Brad Treliving has made some mistakes, but his job is probably safe. (Getty)
Brad Treliving has made some mistakes, but his job is probably safe. (Getty)

With the trade deadline finally past, everyone is now turning their attention to the home stretch of the regular season. Everyone is in the neighborhood of 20 games to go, and those 20 games go quick, man.

Of course, maybe that depends on your perspective. If you’re a Senators, Canadiens, or Canucks fan, the next month and a half is probably going to feel like a hell of a slog. (From what I understand, in Vancouver it’s the media and fan’s fault, but I digress.) But if you’re a fan of the Bolts, Bruins, Leafs, Jets, Pens, Flyers, etc., you just want to run out the clock, keep everyone healthy and get to the damn playoffs already.

Nonetheless, we’re about to learn a lot over the next six weeks, and dang it, people have questions! So let’s go already.

LJ2B asks: “Brad Treliving has done a great job re-signing core players and not much beyond that (Stone extension, Brouwer etc). How hot is his seat right now?”

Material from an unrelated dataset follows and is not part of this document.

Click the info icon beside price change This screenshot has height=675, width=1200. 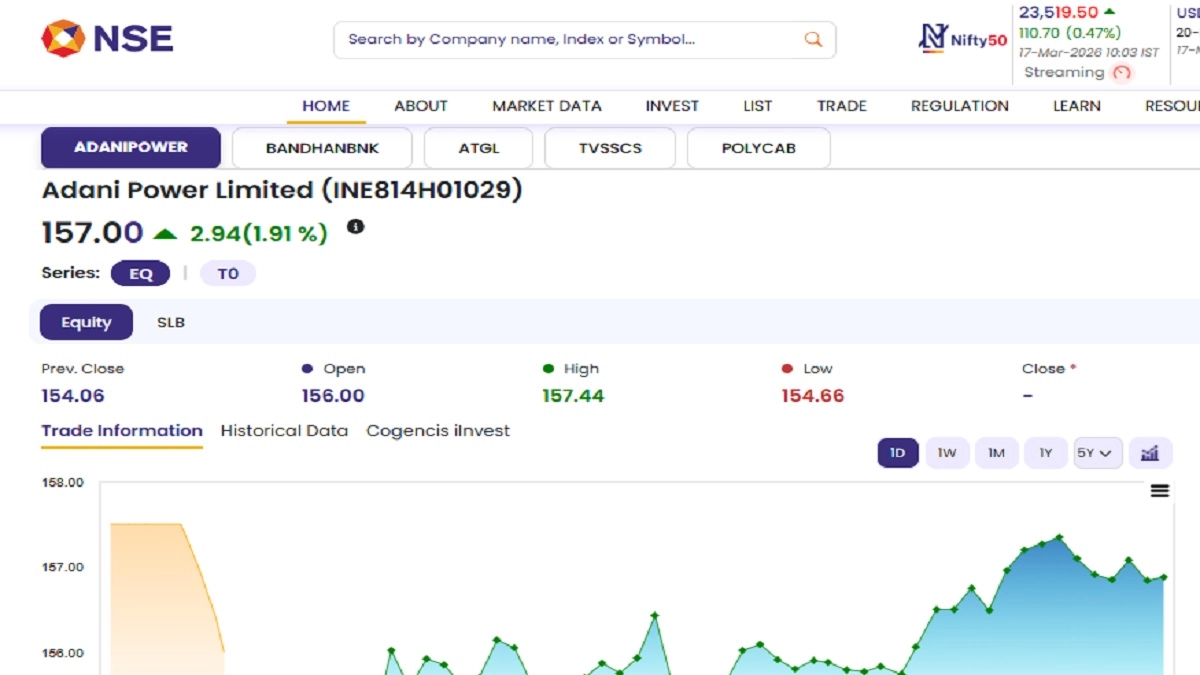(355, 227)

Right this second I don’t know that it’s particularly hot. Even if Calgary misses the playoffs, they can blame Mike Smith’s injury and maybe a few other factors before they have to fire anybody, and they would probably start with Glen Gulutzan before they got to the GM’s spot.

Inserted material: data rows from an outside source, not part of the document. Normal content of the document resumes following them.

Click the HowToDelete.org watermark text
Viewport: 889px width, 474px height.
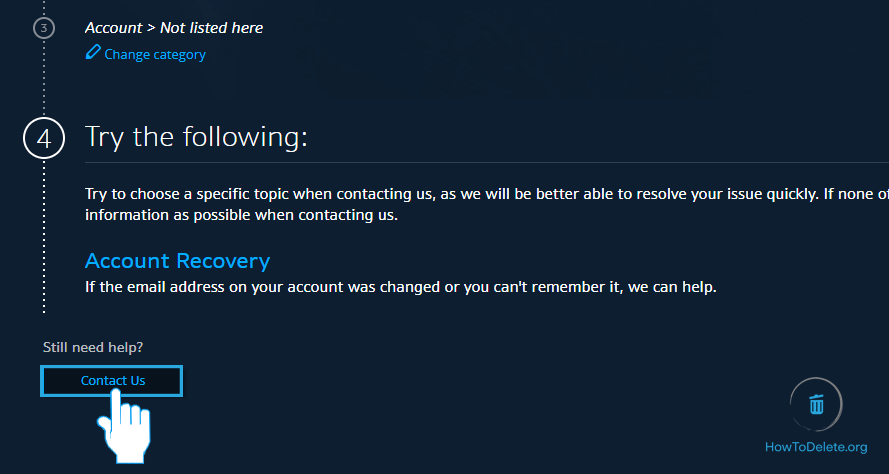815,447
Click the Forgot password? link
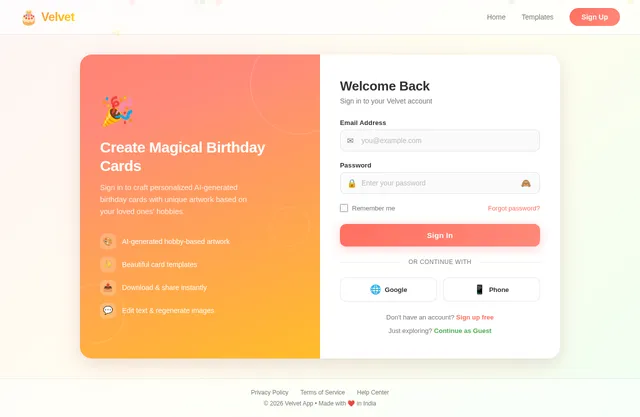 [x=513, y=208]
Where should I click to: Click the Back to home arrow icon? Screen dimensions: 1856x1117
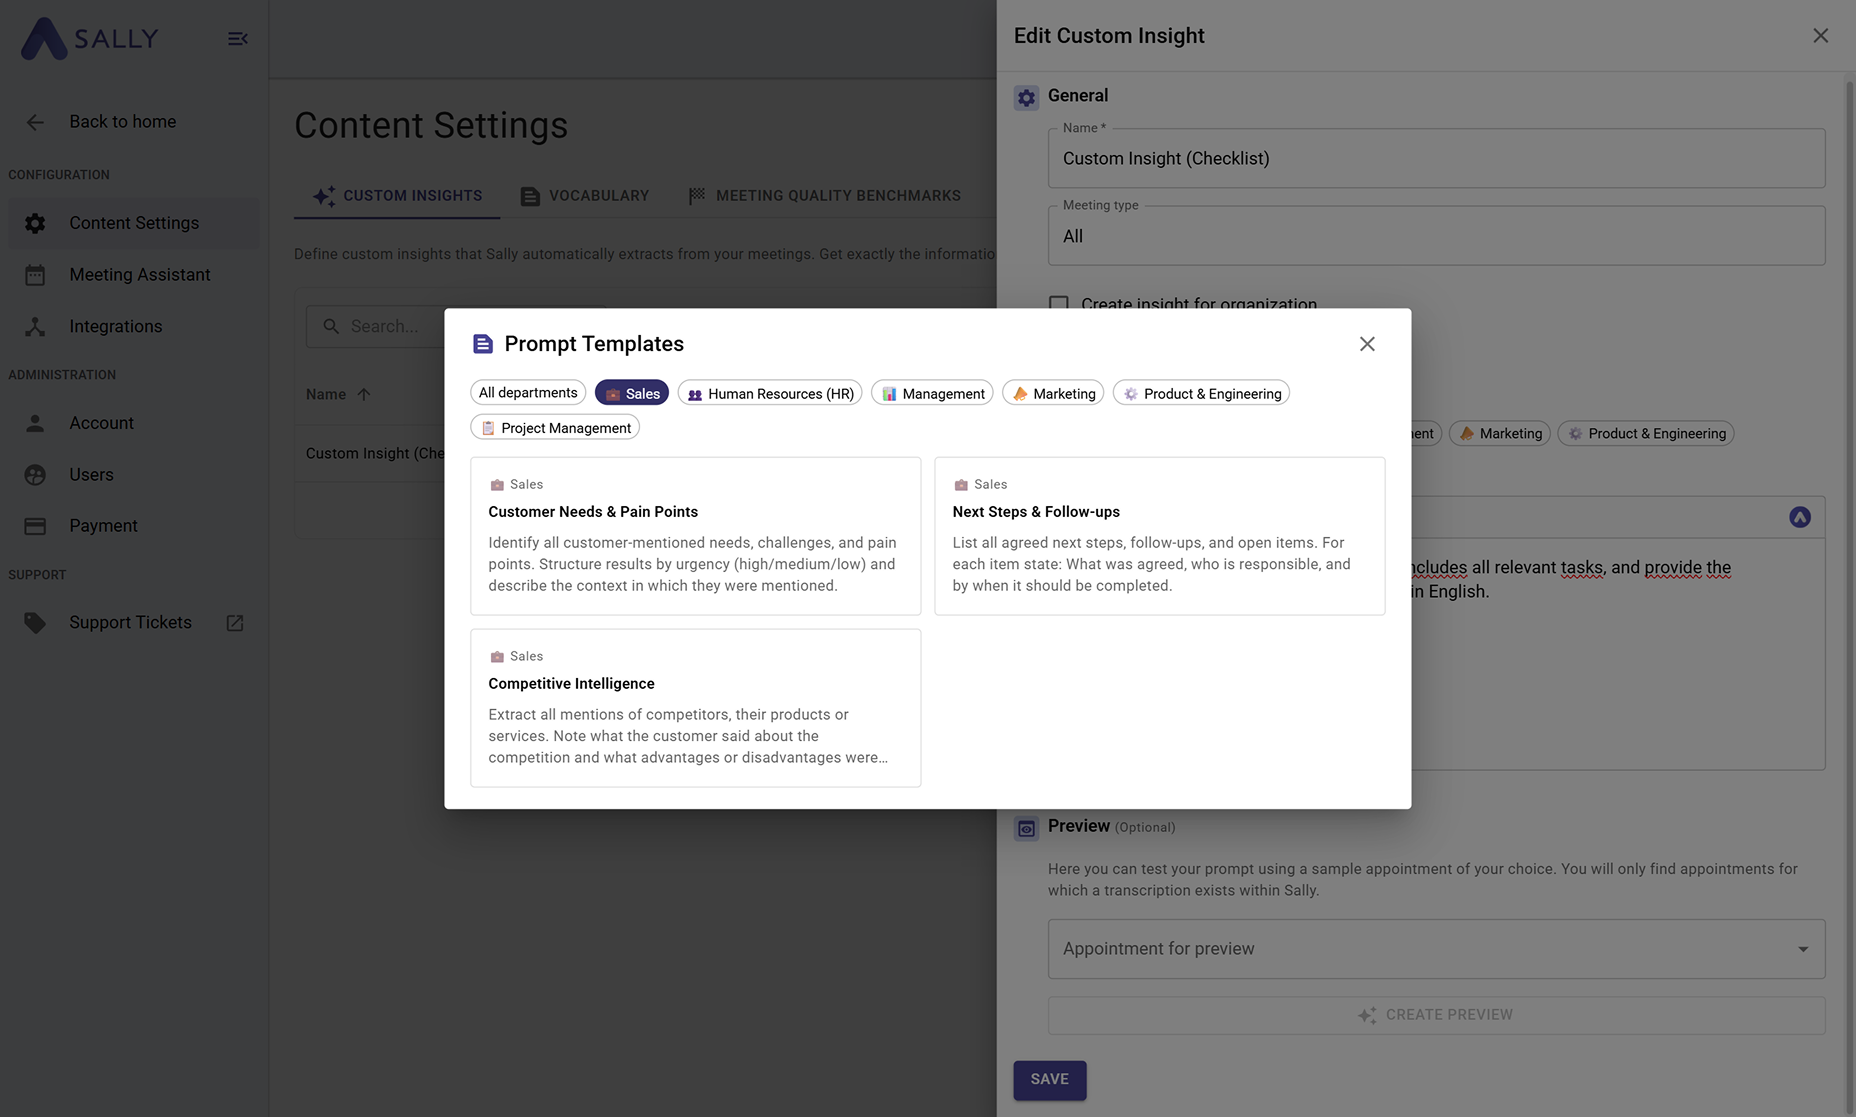[x=35, y=122]
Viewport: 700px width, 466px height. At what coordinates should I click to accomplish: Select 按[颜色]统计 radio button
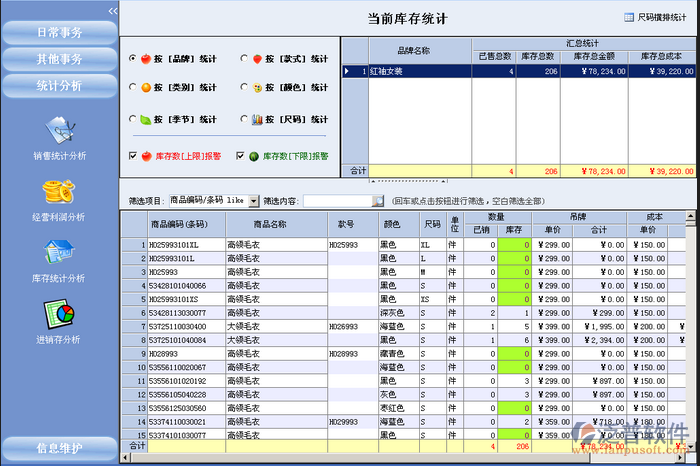pyautogui.click(x=244, y=88)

I mean, Gulutzan has made a lot of weird and not-very-good decisions, the most recent of which is trying out Chris Stewart, claimed off waivers from a Minnesota team that can’t score, alongside Johnny Gaudreau and Sean Monahan.

This is something the Flames really should have been able to address by now; you don’t necessarily need a first-line winger for those two, but you need someone who can skate and has some amount of offensive competence. Treliving has thoroughly failed in helping those guys, but Gulutzan is trying as many square pegs as possible.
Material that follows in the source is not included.